=== What needs to be done ===
Repeat the listing below word for word, with every line kept and nothing changed.

=== Provided records ===
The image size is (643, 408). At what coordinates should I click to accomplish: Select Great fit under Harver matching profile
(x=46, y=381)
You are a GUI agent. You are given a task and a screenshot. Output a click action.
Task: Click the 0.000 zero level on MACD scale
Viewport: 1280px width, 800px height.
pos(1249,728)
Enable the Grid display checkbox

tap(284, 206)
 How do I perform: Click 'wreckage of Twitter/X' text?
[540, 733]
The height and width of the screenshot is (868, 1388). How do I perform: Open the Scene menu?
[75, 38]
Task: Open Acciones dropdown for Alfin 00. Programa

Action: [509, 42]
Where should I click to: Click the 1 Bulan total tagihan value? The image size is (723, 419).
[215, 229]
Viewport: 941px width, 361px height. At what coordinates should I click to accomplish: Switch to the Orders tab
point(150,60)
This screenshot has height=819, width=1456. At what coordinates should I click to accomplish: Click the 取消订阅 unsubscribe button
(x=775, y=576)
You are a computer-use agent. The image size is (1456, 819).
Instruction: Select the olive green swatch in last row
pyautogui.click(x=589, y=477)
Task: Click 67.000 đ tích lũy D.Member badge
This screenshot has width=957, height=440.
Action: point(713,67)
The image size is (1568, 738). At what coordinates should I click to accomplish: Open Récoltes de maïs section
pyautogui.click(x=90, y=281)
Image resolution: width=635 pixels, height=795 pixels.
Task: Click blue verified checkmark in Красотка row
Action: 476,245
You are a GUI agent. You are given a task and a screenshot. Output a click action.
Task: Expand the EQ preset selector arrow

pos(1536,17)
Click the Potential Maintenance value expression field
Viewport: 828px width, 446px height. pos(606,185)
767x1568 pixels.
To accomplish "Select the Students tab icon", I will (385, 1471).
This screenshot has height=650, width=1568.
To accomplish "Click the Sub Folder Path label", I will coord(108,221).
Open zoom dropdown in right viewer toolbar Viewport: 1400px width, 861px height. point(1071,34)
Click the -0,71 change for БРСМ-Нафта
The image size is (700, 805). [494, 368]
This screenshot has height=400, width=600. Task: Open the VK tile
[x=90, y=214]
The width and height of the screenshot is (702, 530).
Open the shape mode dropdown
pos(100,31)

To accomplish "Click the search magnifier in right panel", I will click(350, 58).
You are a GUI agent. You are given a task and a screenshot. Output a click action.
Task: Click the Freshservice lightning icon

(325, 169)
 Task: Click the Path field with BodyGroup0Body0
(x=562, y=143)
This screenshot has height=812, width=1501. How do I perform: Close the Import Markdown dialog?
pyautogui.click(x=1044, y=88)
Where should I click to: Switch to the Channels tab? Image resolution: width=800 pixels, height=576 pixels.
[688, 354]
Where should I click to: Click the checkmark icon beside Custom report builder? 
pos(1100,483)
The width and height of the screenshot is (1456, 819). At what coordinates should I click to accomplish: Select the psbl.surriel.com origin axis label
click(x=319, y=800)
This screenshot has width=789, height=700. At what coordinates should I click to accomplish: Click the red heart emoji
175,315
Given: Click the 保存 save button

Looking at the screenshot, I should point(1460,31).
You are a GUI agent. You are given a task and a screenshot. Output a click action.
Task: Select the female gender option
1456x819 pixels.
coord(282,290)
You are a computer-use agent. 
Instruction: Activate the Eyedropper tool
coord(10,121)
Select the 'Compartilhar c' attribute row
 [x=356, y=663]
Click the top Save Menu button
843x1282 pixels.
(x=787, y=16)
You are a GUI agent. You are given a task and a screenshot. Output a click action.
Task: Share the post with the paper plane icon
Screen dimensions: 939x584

=== Solution to the exercise ===
The image size is (643, 408). At what coordinates should I click to accomplish: Select Great fit under Harver matching profile
(x=46, y=381)
You are a GUI agent. You are given a task and a screenshot. Output a click action.
Task: Click the 0.000 zero level on MACD scale
Viewport: 1280px width, 800px height.
pos(1249,728)
Enable the Grid display checkbox

tap(284, 206)
 How do I perform: Click 'wreckage of Twitter/X' text?
[540, 733]
The height and width of the screenshot is (868, 1388). How do I perform: Open the Scene menu?
[75, 38]
Task: Open Acciones dropdown for Alfin 00. Programa

Action: [509, 42]
Where should I click to: Click the 1 Bulan total tagihan value? The image size is (723, 419).
[215, 229]
Viewport: 941px width, 361px height. At what coordinates should I click to accomplish: Switch to the Orders tab
point(150,60)
This screenshot has height=819, width=1456. At what coordinates should I click to accomplish: Click the 取消订阅 unsubscribe button
(x=775, y=576)
You are a computer-use agent. The image size is (1456, 819).
Instruction: Select the olive green swatch in last row
pyautogui.click(x=589, y=477)
Task: Click 67.000 đ tích lũy D.Member badge
This screenshot has width=957, height=440.
Action: point(713,67)
The image size is (1568, 738). At what coordinates should I click to accomplish: Open Récoltes de maïs section
pyautogui.click(x=90, y=281)
Image resolution: width=635 pixels, height=795 pixels.
Task: Click blue verified checkmark in Красотка row
Action: 476,245
You are a GUI agent. You are given a task and a screenshot. Output a click action.
Task: Expand the EQ preset selector arrow

pos(1536,17)
Click the Potential Maintenance value expression field
Viewport: 828px width, 446px height. pos(606,185)
767x1568 pixels.
To accomplish "Select the Students tab icon", I will (385, 1471).
This screenshot has height=650, width=1568.
To accomplish "Click the Sub Folder Path label", I will coord(108,221).
Open zoom dropdown in right viewer toolbar Viewport: 1400px width, 861px height. point(1071,34)
Click the -0,71 change for БРСМ-Нафта
The image size is (700, 805). [494, 368]
This screenshot has height=400, width=600. Task: Open the VK tile
[x=90, y=214]
The width and height of the screenshot is (702, 530).
Open the shape mode dropdown
pos(100,31)

To accomplish "Click the search magnifier in right panel", I will click(350, 58).
You are a GUI agent. You are given a task and a screenshot. Output a click action.
Task: Click the Freshservice lightning icon

(325, 169)
 Task: Click the Path field with BodyGroup0Body0
(x=562, y=143)
This screenshot has height=812, width=1501. How do I perform: Close the Import Markdown dialog?
pyautogui.click(x=1044, y=88)
Where should I click to: Switch to the Channels tab? Image resolution: width=800 pixels, height=576 pixels.
[688, 354]
Where should I click to: Click the checkmark icon beside Custom report builder? 
pos(1100,483)
The width and height of the screenshot is (1456, 819). At what coordinates should I click to accomplish: Select the psbl.surriel.com origin axis label
click(x=319, y=800)
This screenshot has width=789, height=700. At what coordinates should I click to accomplish: Click the red heart emoji
175,315
Given: Click the 保存 save button

Looking at the screenshot, I should point(1460,31).
You are a GUI agent. You are given a task and a screenshot. Output a click action.
Task: Select the female gender option
1456x819 pixels.
coord(282,290)
You are a computer-use agent. 
Instruction: Activate the Eyedropper tool
coord(10,121)
Select the 'Compartilhar c' attribute row
 [x=356, y=663]
Click the top Save Menu button
843x1282 pixels.
(x=787, y=16)
You are a GUI agent. You are given a task and a screenshot. Output a click action.
Task: Share the post with the paper plane icon
Screen dimensions: 939x584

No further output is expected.